O mesmo aconteceu com a alemã Bayer, que colocou os funcionários em home office quando a pandemia começou. Neste ano, a empresa anunciou um novo modelo de trabalho, que passará a vigorar no pós-pandemia, chamado de BayFlex.

“Esse modelo oferece aos colaboradores a possibilidade de trabalharem a partir do escritório da Bayer ou fora dele (dentro do território nacional), nos dias em que não for necessária a presença física no escritório, sempre priorizando as necessidades do negócio”, afirma Marc Reichardt, presidente do Grupo Bayer no Brasil.

O objetivo do modelo, segundo a Bayer, “é alavancar ainda mais nossos negócios, proporcionando e promovendo flexibilidade, bem-estar, inclusão, segurança, inovação e diversidade de uma forma equilibrada e sustentável”.

Já no Banco do Brasil, os funcionários que integram o grupo de risco da Covid-19 foram colocados em isolamento social. “Apesar da pandemia e do acréscimo dos números, entendemos que o gerenciamento epidemiológico, com busca ativa de casos e isolamento de contactantes, bem como a adoção das medidas descritas nos itens acima, faz o Banco do Brasil reiterar seu compromisso em zelar pela saúde e segurança dos funcionários e clientes nesse momento de incertezas, além de, considerando o caráter de essencialidade da atividade bancária, manter seu atendimento a clientes e à população em nível de excelência”, diz a empresa. 

A dica das centenárias

Mudar e se adaptar.
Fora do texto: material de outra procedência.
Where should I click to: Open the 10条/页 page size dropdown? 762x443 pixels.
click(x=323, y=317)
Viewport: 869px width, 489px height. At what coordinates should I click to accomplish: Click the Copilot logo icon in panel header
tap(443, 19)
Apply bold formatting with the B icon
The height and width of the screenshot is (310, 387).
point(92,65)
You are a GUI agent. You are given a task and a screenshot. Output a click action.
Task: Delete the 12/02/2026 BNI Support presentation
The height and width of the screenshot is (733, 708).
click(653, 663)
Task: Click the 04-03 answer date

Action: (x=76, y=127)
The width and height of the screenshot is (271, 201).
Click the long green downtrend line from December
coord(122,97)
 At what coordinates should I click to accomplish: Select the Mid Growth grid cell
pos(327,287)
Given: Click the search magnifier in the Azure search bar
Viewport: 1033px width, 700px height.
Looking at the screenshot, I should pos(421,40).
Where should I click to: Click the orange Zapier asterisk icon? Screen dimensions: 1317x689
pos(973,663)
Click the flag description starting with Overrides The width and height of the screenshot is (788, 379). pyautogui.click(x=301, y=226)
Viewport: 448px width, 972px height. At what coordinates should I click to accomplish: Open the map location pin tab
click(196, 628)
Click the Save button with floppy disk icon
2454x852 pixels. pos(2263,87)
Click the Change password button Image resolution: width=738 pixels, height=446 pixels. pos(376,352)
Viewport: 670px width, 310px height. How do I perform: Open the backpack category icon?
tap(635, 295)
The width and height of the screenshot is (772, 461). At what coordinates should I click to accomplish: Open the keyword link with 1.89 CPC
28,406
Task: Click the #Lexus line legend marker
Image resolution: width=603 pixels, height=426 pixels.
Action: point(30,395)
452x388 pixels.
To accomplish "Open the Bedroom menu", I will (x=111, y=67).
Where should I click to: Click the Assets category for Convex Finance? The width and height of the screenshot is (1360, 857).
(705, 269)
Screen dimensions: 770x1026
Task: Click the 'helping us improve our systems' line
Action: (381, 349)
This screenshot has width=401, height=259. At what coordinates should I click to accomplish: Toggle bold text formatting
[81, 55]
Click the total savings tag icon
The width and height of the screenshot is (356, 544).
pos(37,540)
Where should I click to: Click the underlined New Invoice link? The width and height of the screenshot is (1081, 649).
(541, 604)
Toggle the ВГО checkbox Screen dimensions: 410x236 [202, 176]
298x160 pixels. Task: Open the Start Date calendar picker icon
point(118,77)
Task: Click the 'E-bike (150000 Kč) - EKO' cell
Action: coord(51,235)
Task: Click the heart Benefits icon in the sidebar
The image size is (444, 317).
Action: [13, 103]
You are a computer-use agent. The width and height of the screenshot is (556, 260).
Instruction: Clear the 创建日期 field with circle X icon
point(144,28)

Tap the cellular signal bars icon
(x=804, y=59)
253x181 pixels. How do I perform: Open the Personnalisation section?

Essa é a principal dica que as empresas com mais de 100 anos têm a oferecer para companhias mais jovens. 

Para fazer ambas as coisas, Reichardt, da Bayer, entende que os líderes precisam ter uma escuta cada vez mais ativa.

“Investir tempo para ouvir o que a sociedade, os clientes e as equipes têm a dizer, entendendo as expectativas de cada um, contribuindo para uma mudança cultural mais assertiva. Isso se faz necessário porque somos constantemente impactados por contextos históricos”, diz. “Outro fator essencial é explorar o conceito de colaboração para enfrentarmos os desafios do nosso tempo. Se agentes isolados não têm força para encontrar soluções cada vez mais inovadoras e sustentáveis para resolver os problemas atuais, podemos e devemos nos unir a outras empresas, instituições, startups e organizações. Temos que ampliar as fontes de boas ideias”, afirma. 

Schneider, da Leão, entende que é importante apostar no que o consumidor quer — tendo como base o foco e a criatividade. “É preciso trazer uma experiência melhor para o cliente, essa exigência só vai crescer. E depende da nossa competência de se adaptar a isso”, diz. Para ele, o apetite por inovação deve aumentar ainda mais nas próximas décadas. O conselho de Schneider, então, é simples. “Tente se beneficiar das revoluções que acontecem no mundo todo”, diz.